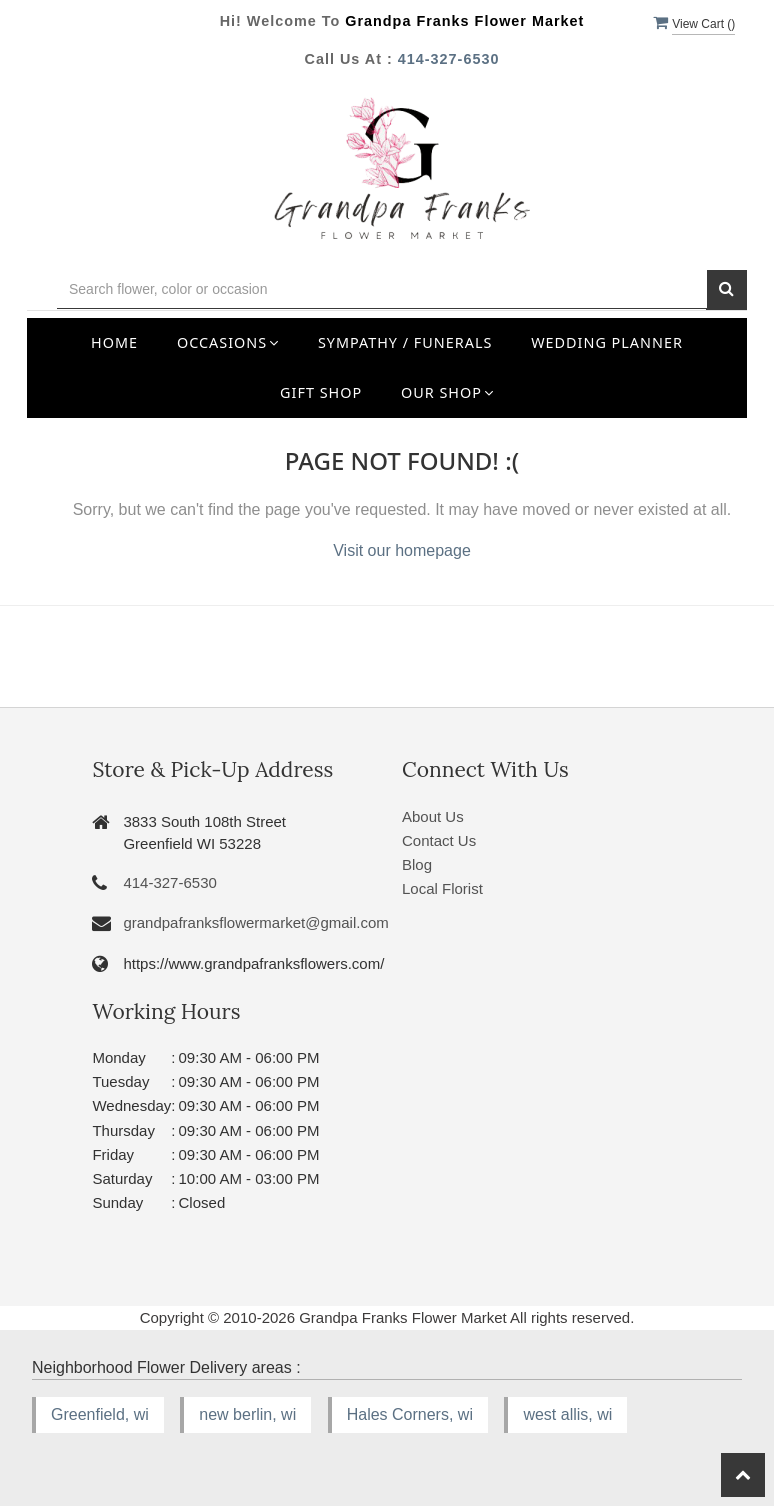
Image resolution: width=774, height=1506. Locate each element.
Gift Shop (321, 392)
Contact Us (439, 840)
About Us (433, 816)
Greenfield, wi (100, 1414)
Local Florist (442, 888)
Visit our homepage (402, 550)
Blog (417, 864)
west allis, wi (567, 1414)
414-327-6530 (449, 59)
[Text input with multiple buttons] (382, 289)
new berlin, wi (247, 1414)
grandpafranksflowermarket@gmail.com (255, 922)
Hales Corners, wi (410, 1414)
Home (114, 342)
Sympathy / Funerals (405, 342)
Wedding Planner (607, 342)
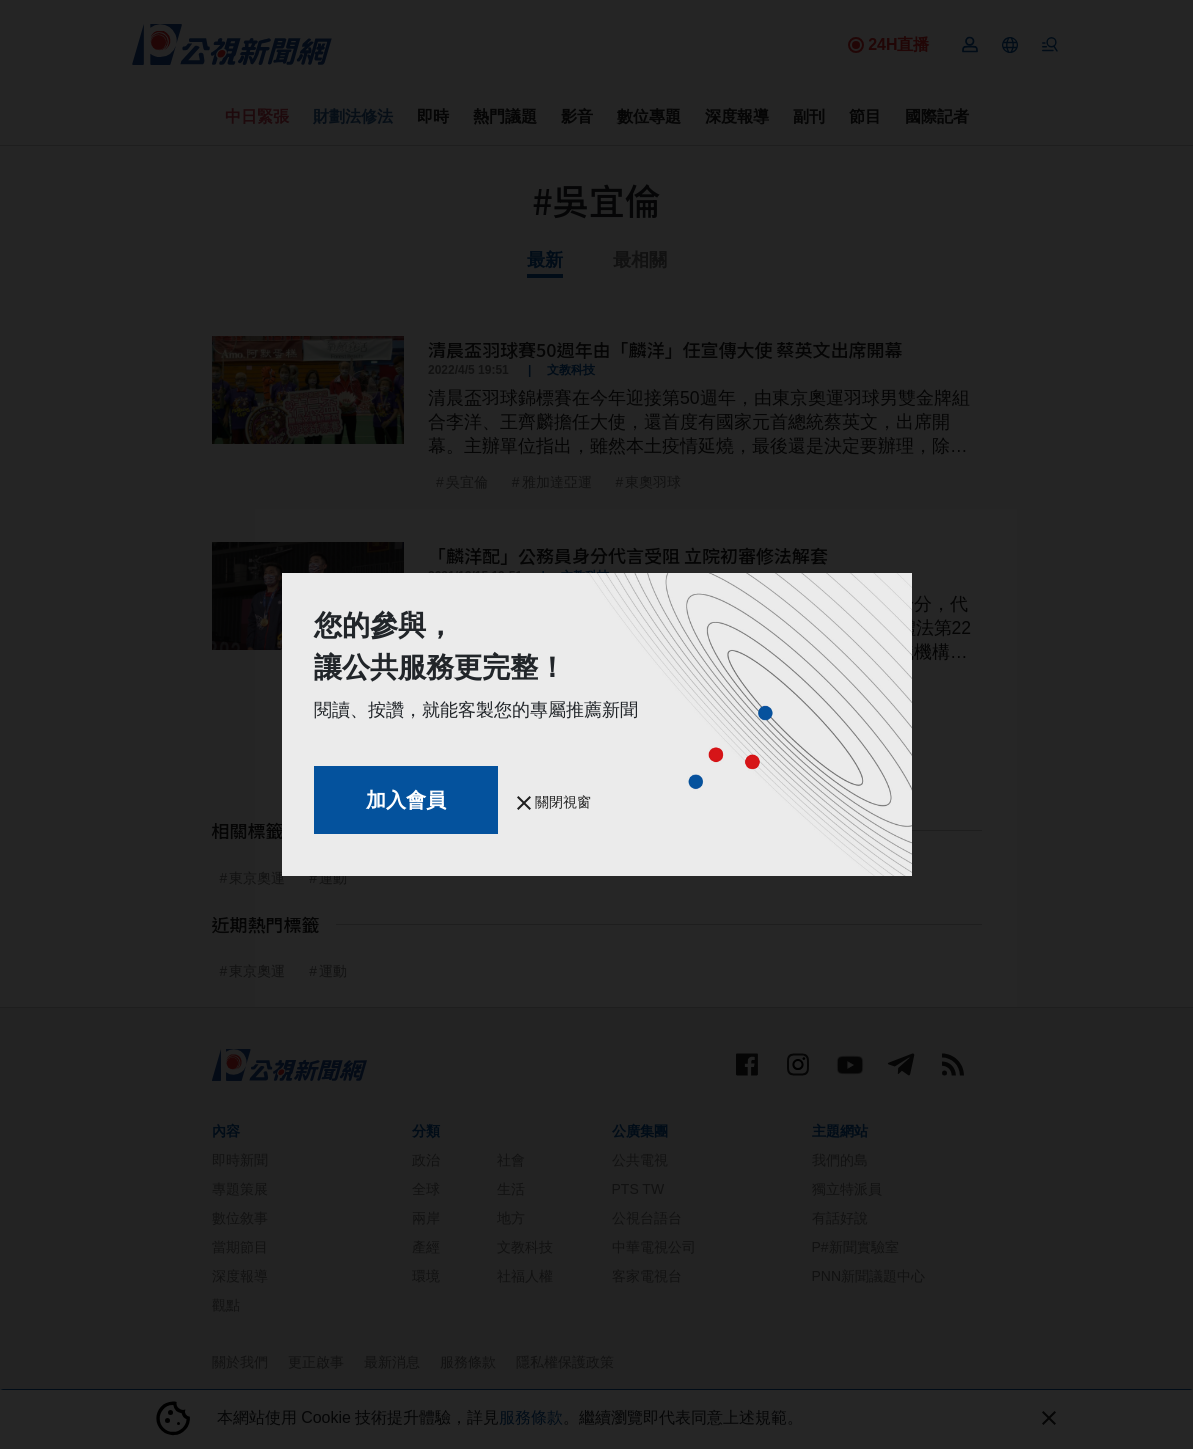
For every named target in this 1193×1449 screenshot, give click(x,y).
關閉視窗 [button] (554, 802)
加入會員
----
Copy out all of the entries above word for word, leaving out the pictures.

◆ Correct output
Image resolution: width=774, height=1506. Locate each element.
Gift Shop (321, 392)
Contact Us (439, 840)
About Us (433, 816)
Greenfield, wi (100, 1414)
Local Florist (442, 888)
Visit our homepage (402, 550)
Blog (417, 864)
west allis, wi (567, 1414)
414-327-6530 (449, 59)
[Text input with multiple buttons] (382, 289)
new berlin, wi (247, 1414)
grandpafranksflowermarket@gmail.com (255, 922)
Hales Corners, wi (410, 1414)
Home (114, 342)
Sympathy / Funerals (405, 342)
Wedding Planner (607, 342)
For every named target in this 1193×1449 screenshot, give click(x,y).
關閉視窗 [button] (554, 802)
加入會員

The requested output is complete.